Required work:
Rewrite the lines below, replacing every "Viewport" with "Window size" and keeping everything else the same.

Target pointing data:
## begin
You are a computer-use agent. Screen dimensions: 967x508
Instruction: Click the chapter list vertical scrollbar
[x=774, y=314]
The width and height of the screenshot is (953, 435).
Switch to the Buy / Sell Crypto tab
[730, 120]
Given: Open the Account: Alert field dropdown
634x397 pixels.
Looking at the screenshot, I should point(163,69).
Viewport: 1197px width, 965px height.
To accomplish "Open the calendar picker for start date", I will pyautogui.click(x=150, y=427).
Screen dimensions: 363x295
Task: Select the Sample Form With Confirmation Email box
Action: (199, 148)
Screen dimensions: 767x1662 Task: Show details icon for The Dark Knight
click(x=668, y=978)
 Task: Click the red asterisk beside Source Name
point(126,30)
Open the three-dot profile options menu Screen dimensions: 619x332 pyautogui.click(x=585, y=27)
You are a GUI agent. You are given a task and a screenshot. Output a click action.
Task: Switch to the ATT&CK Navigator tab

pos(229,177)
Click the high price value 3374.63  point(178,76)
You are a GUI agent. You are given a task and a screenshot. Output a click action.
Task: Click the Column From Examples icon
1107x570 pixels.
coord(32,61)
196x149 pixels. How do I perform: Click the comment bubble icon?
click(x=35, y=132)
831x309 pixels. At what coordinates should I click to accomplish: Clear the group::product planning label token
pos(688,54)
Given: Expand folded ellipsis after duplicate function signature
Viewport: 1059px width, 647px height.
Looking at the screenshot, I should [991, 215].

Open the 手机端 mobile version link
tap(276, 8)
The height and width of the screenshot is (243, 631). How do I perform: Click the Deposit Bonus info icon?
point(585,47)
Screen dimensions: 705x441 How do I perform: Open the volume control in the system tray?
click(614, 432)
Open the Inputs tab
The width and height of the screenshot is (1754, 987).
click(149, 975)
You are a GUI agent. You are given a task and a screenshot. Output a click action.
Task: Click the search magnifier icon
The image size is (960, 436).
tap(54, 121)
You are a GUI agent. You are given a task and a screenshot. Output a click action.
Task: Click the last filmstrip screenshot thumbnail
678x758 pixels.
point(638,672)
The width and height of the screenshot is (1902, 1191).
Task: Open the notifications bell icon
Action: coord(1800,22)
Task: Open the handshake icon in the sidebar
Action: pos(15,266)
## end
Exercise output:
You are a computer-use agent. Screen dimensions: 967x508
Instruction: Click the chapter list vertical scrollbar
[x=774, y=314]
The width and height of the screenshot is (953, 435).
Switch to the Buy / Sell Crypto tab
[730, 120]
Given: Open the Account: Alert field dropdown
634x397 pixels.
Looking at the screenshot, I should point(163,69).
Window size: 1197px width, 965px height.
To accomplish "Open the calendar picker for start date", I will pyautogui.click(x=150, y=427).
Screen dimensions: 363x295
Task: Select the Sample Form With Confirmation Email box
Action: (199, 148)
Screen dimensions: 767x1662 Task: Show details icon for The Dark Knight
click(x=668, y=978)
 Task: Click the red asterisk beside Source Name
point(126,30)
Open the three-dot profile options menu Screen dimensions: 619x332 pyautogui.click(x=585, y=27)
You are a GUI agent. You are given a task and a screenshot. Output a click action.
Task: Switch to the ATT&CK Navigator tab

pos(229,177)
Click the high price value 3374.63  point(178,76)
You are a GUI agent. You are given a task and a screenshot. Output a click action.
Task: Click the Column From Examples icon
1107x570 pixels.
coord(32,61)
196x149 pixels. How do I perform: Click the comment bubble icon?
click(x=35, y=132)
831x309 pixels. At what coordinates should I click to accomplish: Clear the group::product planning label token
pos(688,54)
Given: Expand folded ellipsis after duplicate function signature
Window size: 1059px width, 647px height.
Looking at the screenshot, I should [991, 215].

Open the 手机端 mobile version link
tap(276, 8)
The height and width of the screenshot is (243, 631). How do I perform: Click the Deposit Bonus info icon?
point(585,47)
Screen dimensions: 705x441 How do I perform: Open the volume control in the system tray?
click(614, 432)
Open the Inputs tab
The width and height of the screenshot is (1754, 987).
click(149, 975)
You are a GUI agent. You are given a task and a screenshot. Output a click action.
Task: Click the search magnifier icon
The image size is (960, 436).
tap(54, 121)
You are a GUI agent. You are given a task and a screenshot. Output a click action.
Task: Click the last filmstrip screenshot thumbnail
678x758 pixels.
point(638,672)
The width and height of the screenshot is (1902, 1191).
Task: Open the notifications bell icon
Action: coord(1800,22)
Task: Open the handshake icon in the sidebar
Action: pos(15,266)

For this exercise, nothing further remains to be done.